So how do people monitor logs? Actually they don't. To actually do that, you need to do a lot of mouse-scrolling, and reading a lot of redundant logs but with different identifiers - which doesn't sound glamorous. What usually happens is, people set up alerts on logs, so when alerts are triggered, someone would be going through the logs to investigate the issue. Now it's more like a murder mystery!

What if it's not with applications logs but services status? Say, your service deployments on AWS ECS. Luckily you can still utilize the same concept as above: intercept the logs and sent out alerts based on a trigger.

One instance where you might want to send alerts on services status is for services autoscaling, so you know when there's a spike in traffic. The issue isn't with the increased cost for your compute, rather to monitor related services to make sure they are operational. Hello databases, api endpoints, etc.

This is important because, your service on autoscaling might be your backend. You can have multiple instances of backend services, but they might be pointing to the same database or api endpoints. Service health on auxiliary services are important, since this is your backend service's bottleneck.

If you're on AWS, you can utilize Cloudwatch Events to send out messages based on a trigger via Lambda. Basically:

  1. ECS emits metrics / logs to Cloudwatch
  2. Alerts (Cloudwatch Alarms) are set to trigger on specific events (e.g. service {scale up | scale down | stop})
  3. Alert events are sent to SNS, so it can trigger actions we want after receiving alerts
  4. Actions are defined via a Lambda function to send out messages

There's a lot of jumps there, so to recap: ECS -> Cloudwatch Alarms -> SNS -> Lambda.

So what about ChatOps? Let's say the whole point of this setup is to send out alerts, where do you think people would have the most chance to see?

Yup, in their work slack, or discord, or whatever people use. This way, service alerts are public, and everyone can see it. It's even better than email because it's not really made for real-time communication... Which means for critical alerts we might want to work with latest alerts, and collaborate to help mitigate the issue. And one of the biggest benefits is that you don't have to seek out the alerts, instead they come to you! (Now you can't use excuses like "I forgot to monitor the alerts!")

For my organization's workspace, we have set up alerts for ECS services status, to see when scaling or service termination happens. This especially comes in handy during a new service deployment, when if we see service termination alerts for the same service in succession, it means there's issues with this deployment, this limits the blast radius so we can pinpoint the likely root cause.

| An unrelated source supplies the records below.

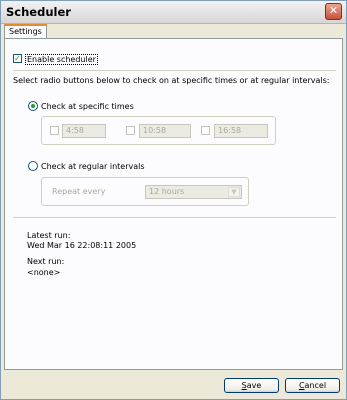  Describe the element at coordinates (167, 192) in the screenshot. I see `repeat-interval-value: 12 hours` at that location.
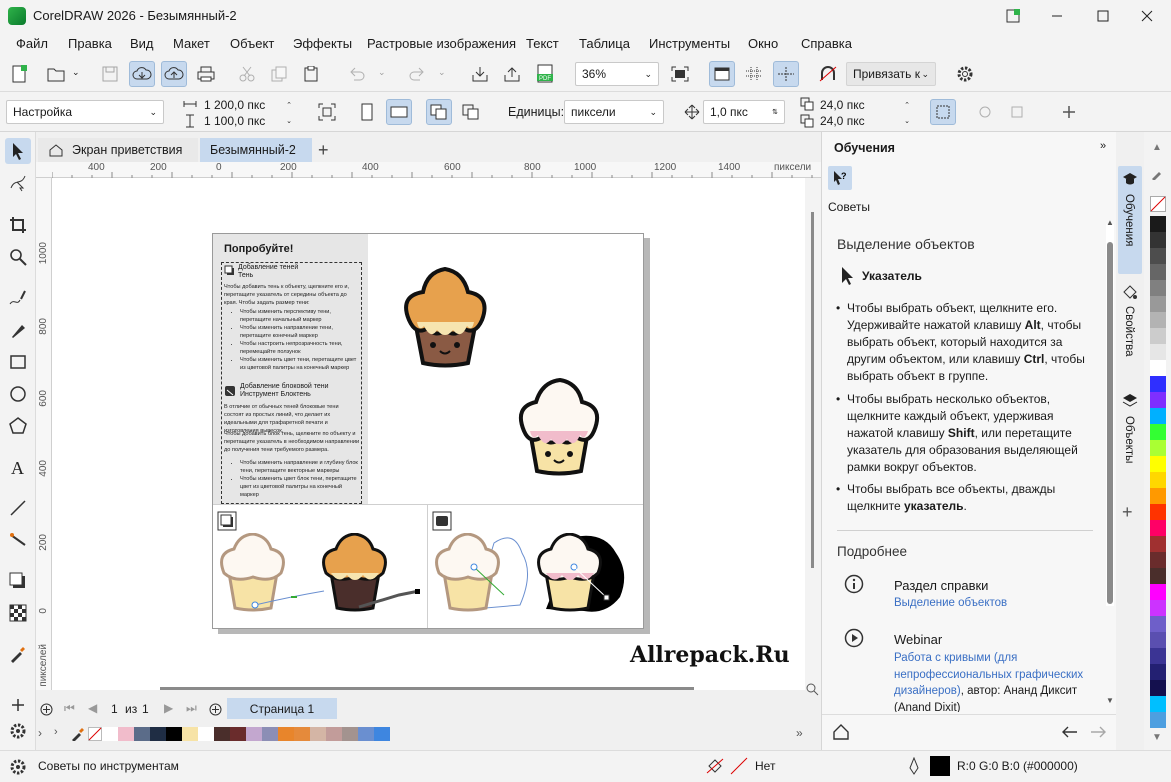 The height and width of the screenshot is (782, 1171). I want to click on close-button, so click(1147, 16).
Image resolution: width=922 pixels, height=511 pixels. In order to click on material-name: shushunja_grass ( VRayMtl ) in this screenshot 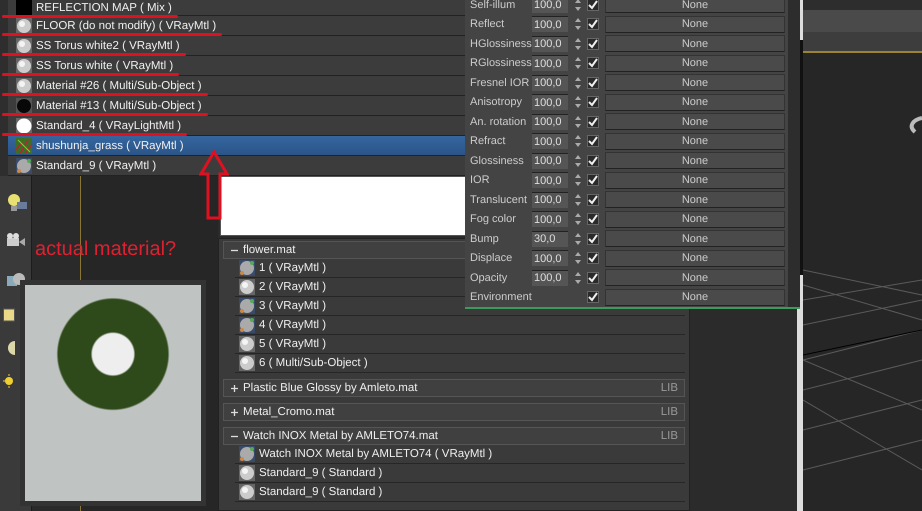, I will do `click(110, 146)`.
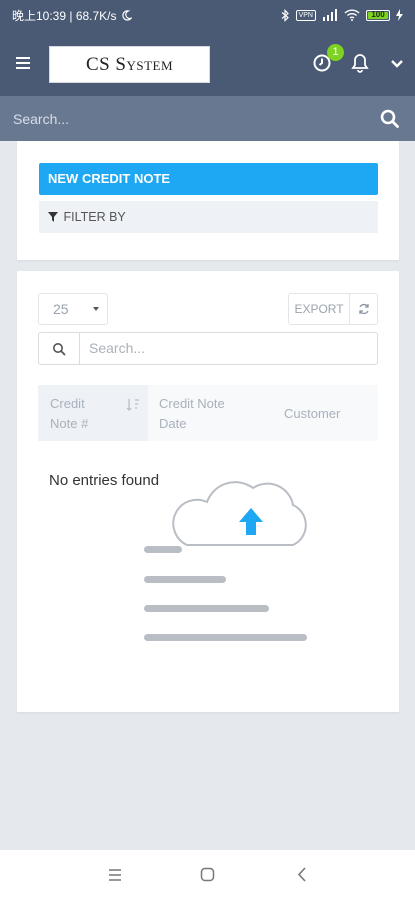 The width and height of the screenshot is (415, 900). I want to click on moon-icon, so click(126, 15).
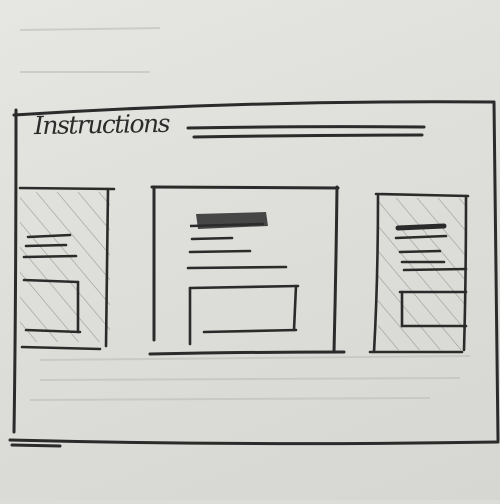  What do you see at coordinates (228, 220) in the screenshot?
I see `card-heading-bar` at bounding box center [228, 220].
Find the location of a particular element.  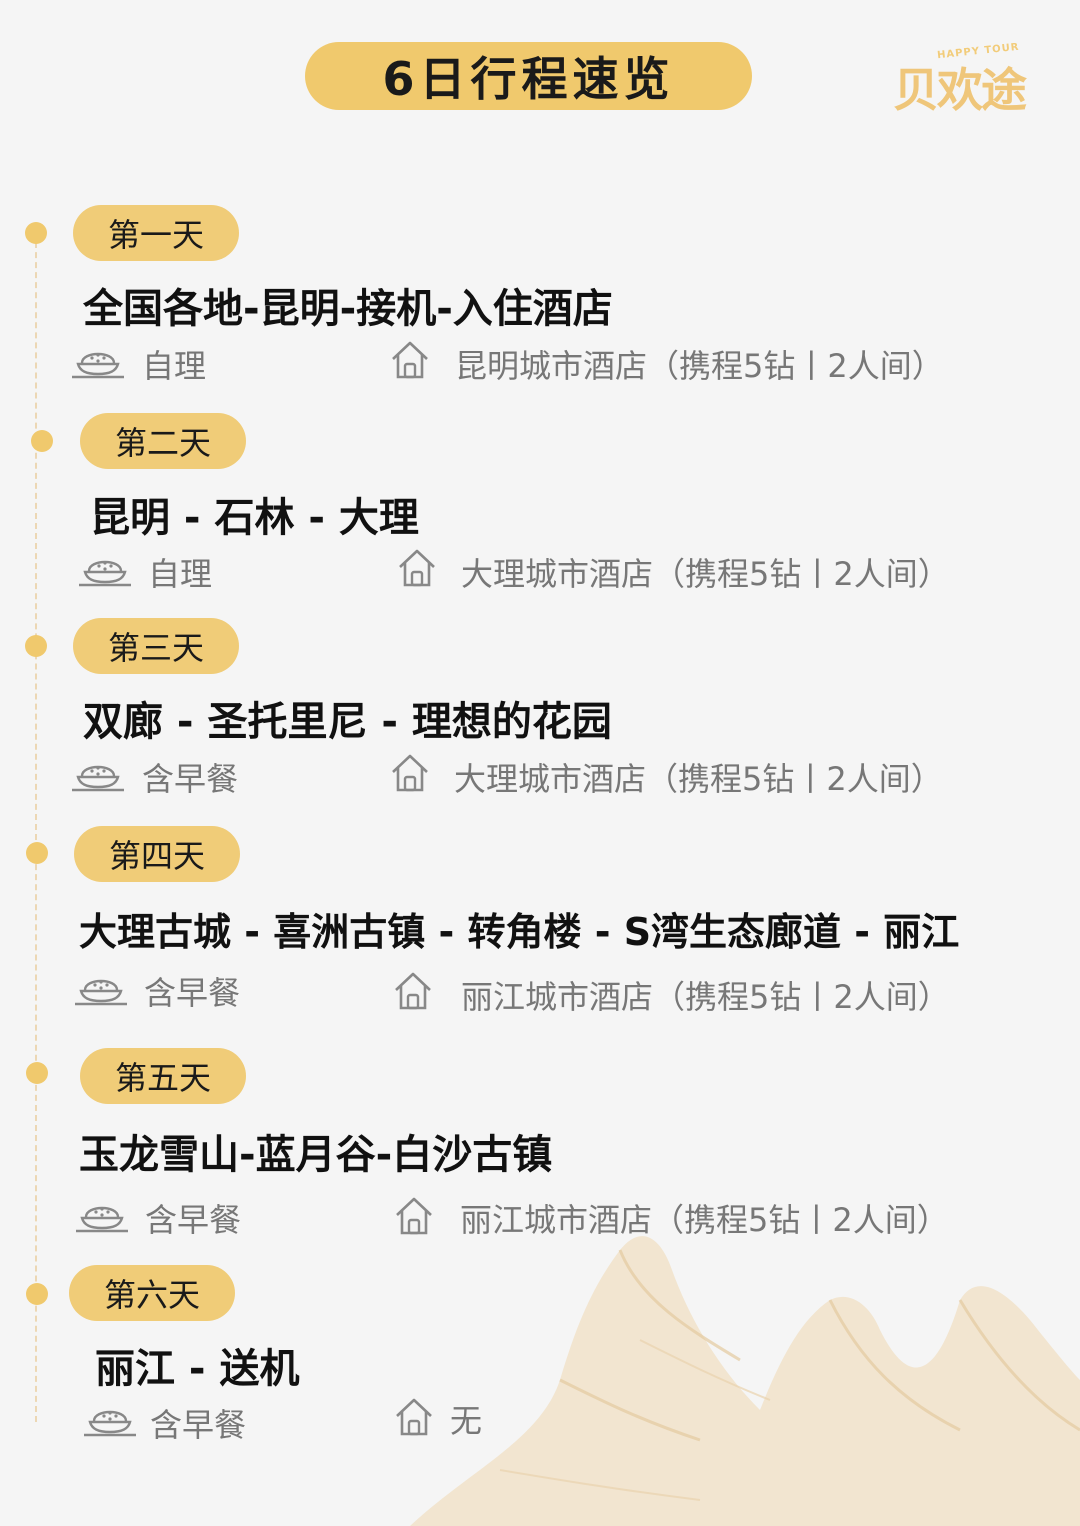

day-label: 第二天 is located at coordinates (163, 441).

One time, someone merged a PR and suddenly we see a lot of service termination alerts. Turns out, this commit introduced a new feature that requires a new environment variable, but it wasn't added in the deployment specs yet. This also allows for fast feedback cycle, so you have an easier to time to trace your steps for likely event(s) that caused a service disruption.

ecs error logs

Ops is easy, said no one, I think 😅.